My "solution": write less code 🤣 No, seriously, I attempt to code in a minimalistic way, to reduce the features to the "Must haves" and using libs without too much magic. But sometimes, it's tough.
The other thing I think people overlook is that adding features is not linear in complexity. They typically interact with the rest of the system. As such, the cost of each added feature increases exponentially. Even a small feature that you add now is likely to cost you in the future. This typically culminates at some point in a system so complex that nobody really understands it and where the slightest change becomes challenging.
I see that at work right now: "let's make an authentication module. It should support username/password, OpenId, OAuth2, SAML, Kerberos, NTLM, registration/recovery features, custom branding ...and multiple of those at once of course, multilingual, distributed, iframe compatibility with popups, lots of client-side legacy stuff ...and yeah, make it simple to configure ...based on some outdated complex inhouse frameworks and a plugin mechanism" ...I'm not kidding 🤒 ...tomorrow again I have a meeting where it feels like a conflict of interest between "the reasonable me" wanting to keep feature creep in check and others being like "hey man, it's just a login screen, just add a few more features, why is taking so long anyway?". No wonder stuff becomes "so ridiculously overcomplicated". It starts with the absurd requirements.
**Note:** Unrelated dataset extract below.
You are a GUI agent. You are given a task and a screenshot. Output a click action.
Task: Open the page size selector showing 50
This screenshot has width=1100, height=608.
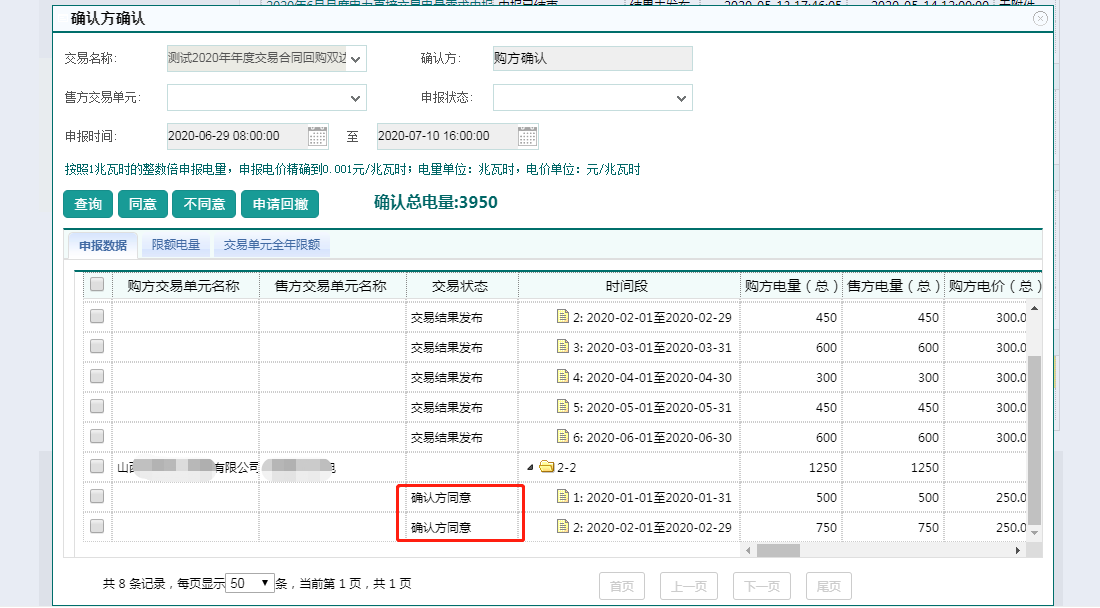(x=250, y=583)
Wow it almost sounds like the authentication merits its own PO & Dev team... maybe instead of asking "can we do this?" we should be asking "should we do this?" Writing less code is indeed the key... but maybe we should achieve that with less features / bells and whistles? And/Or throwing old shit away... do we really need everything and the kitchen sink?
You're also spot on with exponential growth of complexity! And while architecture can help keeping this at bay a little, this may be more a product problem than a technical problem...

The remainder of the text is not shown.